Pompeo handed Riyadh plan to shield MBS: Middle East Eye
Saudi Arabia’s king and crown prince are shielding themselves from the Jamal Khashoggi murder scandal by using a plan drawn up by US Secretary of State Mike Pompeo, a senior Saudi source told Middle East Eye.
Pompeo delivered the plan in person during a meeting with Saudi King Salman and his son, Crown Prince Mohammed bin Salman, last month in Riyadh, said the source, who is familiar with the official’s talks with the Saudi leaders.
The plan includes an option to pin the Saudi journalist’s murder on an innocent member of the ruling Al Saud family in order to insulate those at the very top, the source told MEE.
That person has not yet been chosen, the source said, and Saudi leaders are reserving the use of that plan in case the pressure on MBS becomes too much.
“We would not be surprised if that happens,” the source told MEE.
The US State Department denied the Saudi source’s allegations and called them “a complete misrepresentation of the secretary’s diplomatic mission to Saudi Arabia”.
“We’ve spoken publicly about our goals: to impress upon Saudi leadership the seriousness which the United States government attaches to a prompt and complete accounting of the murder of Jamal Khashoggi,” State Department spokeswoman Heather Nauert told MEE.
President Trump is facing increasing pressure to take tougher measures against Saudi Arabia before the expected release of an official report into the killing of Khashoggi.
Trump told reporters on Saturday that a detailed report including information about who was responsible for the murder of the Washington Post columnist inside the Saudi consulate in Istanbul would be released “probably on Monday or Tuesday”.

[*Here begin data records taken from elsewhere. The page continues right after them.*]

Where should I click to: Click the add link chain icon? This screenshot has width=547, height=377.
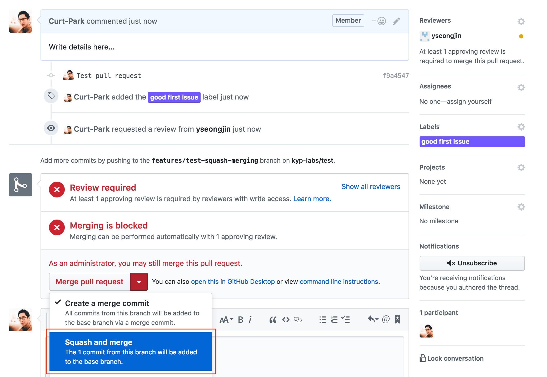click(298, 320)
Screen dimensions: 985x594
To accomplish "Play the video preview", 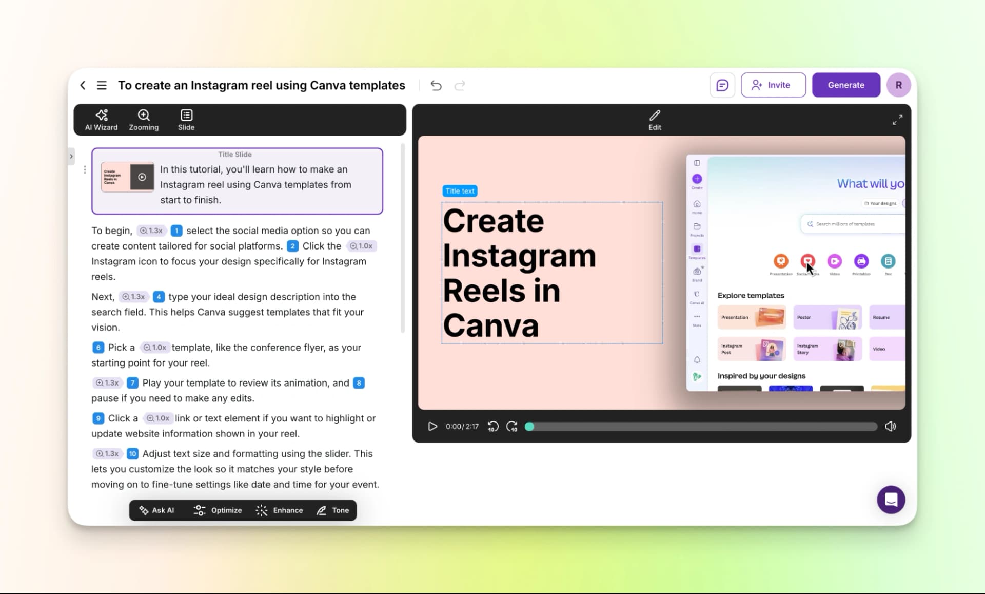I will (432, 426).
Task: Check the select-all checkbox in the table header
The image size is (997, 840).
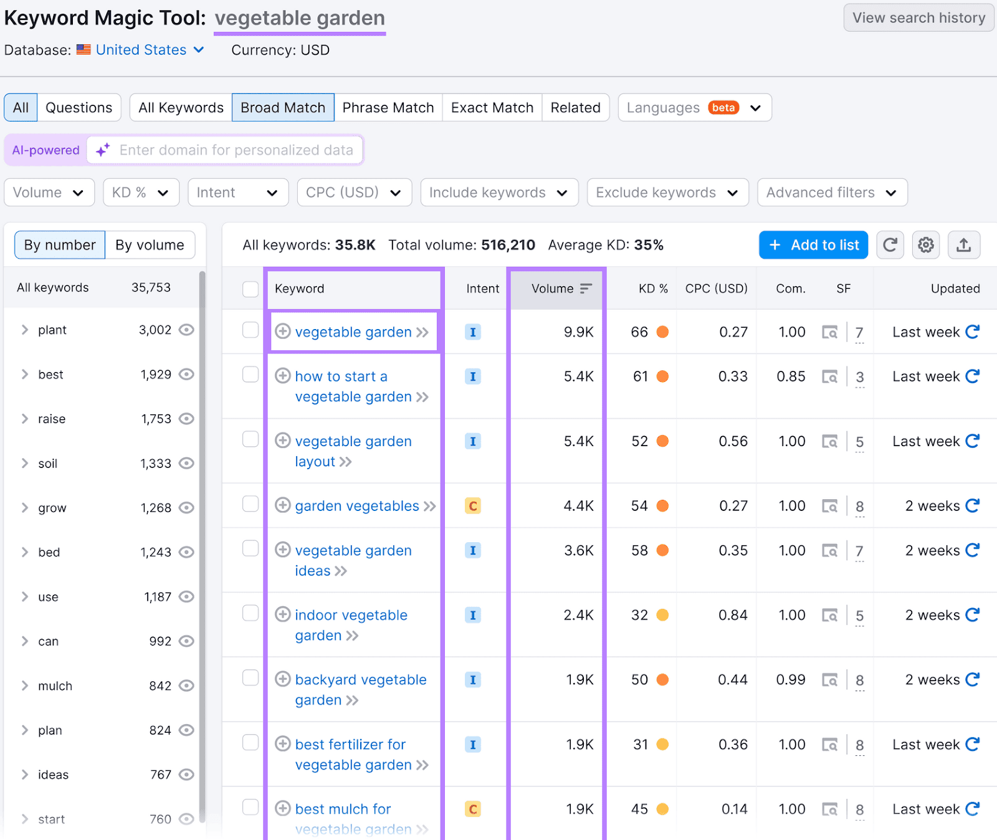Action: pos(250,289)
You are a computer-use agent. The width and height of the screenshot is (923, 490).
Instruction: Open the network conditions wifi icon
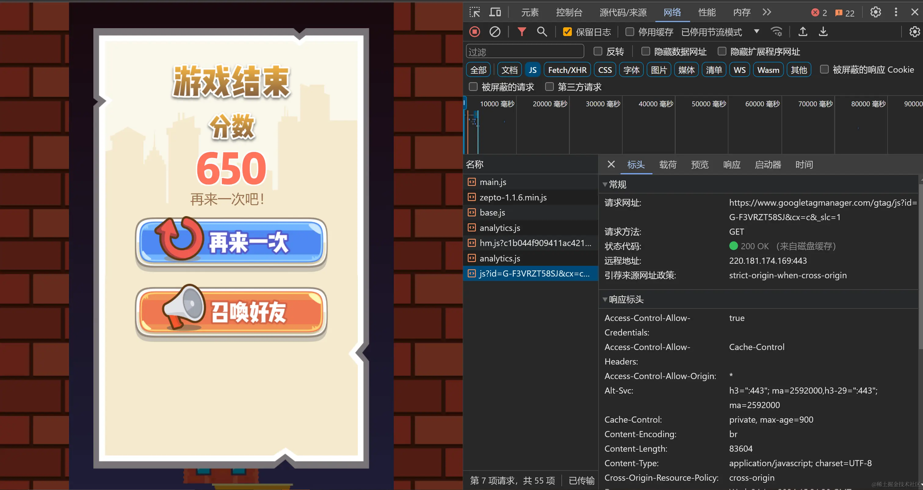pos(776,32)
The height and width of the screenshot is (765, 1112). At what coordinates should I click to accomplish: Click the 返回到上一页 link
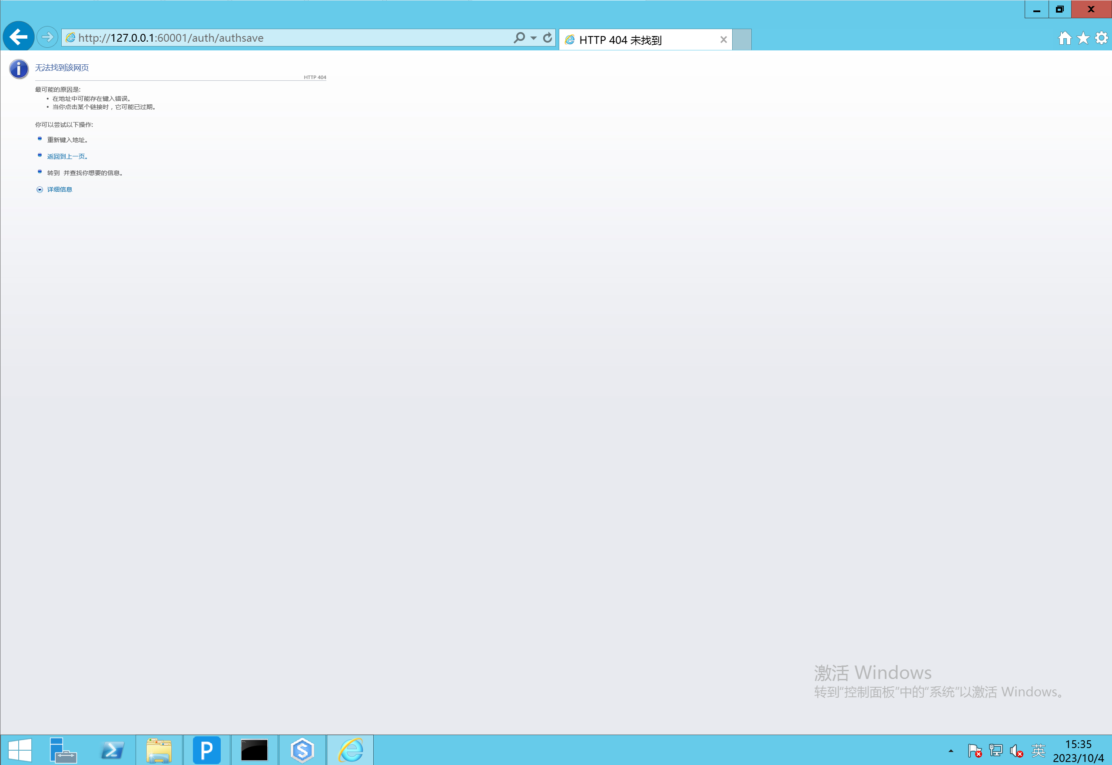(66, 156)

According to US media reports, the CIA has concluded that Prince Mohammed, the kingdom’s de facto leader, ordered Khashoggi’s killing.
Trump has called the reports “premature” saying he’s not convinced that MBS was directly responsible for the October 2 slaying of the writer.
Saudi Arabia’s Foreign Minister Adel al-Jubeir rejected media reports that the CIA believes MBS ordered the killing of Khashoggi and said Turkish statements on the matter were not referring to him.
“We in the kingdom know that such allegations about the crown prince have no basis in truth and we categorically reject them, whether through leaks or not,” Jubeir said in an interview with Asharq al-Awsat newspaper in remarks published on Tuesday.
“They are leaks that have not been officially announced, and I have noticed that they are based on an assessment, not conclusive evidence,” he added.
Members of Saudi Arabia’s ruling family are agitating to prevent Prince Mohammed from becoming king after the international uproar over the killing of Khashoggi, sources close to the royal court told Reuters news agency.
Senior US officials, meanwhile, indicated to Saudi advisers in recent weeks they would support Prince Ahmed bin Abdulaziz – who was deputy interior minister for nearly 40 years – as a potential successor to King Salman, according to Saudi sources with direct knowledge of the consultations.
Amid international outrage over Khashoggi’s murder, dozens of princes and cousins from powerful branches of the Al Saud family want to see a change in the line of succession, but will not act while King Salman – the crown prince’s 82-year-old father – is still alive, sources said.
They recognise the king is unlikely to turn against his favourite son, the report added. Rather, they are discussing the possibility with other family members that after the king’s death, Prince Ahmed, 76, uncle of the crown prince, could take the throne, according to the sources.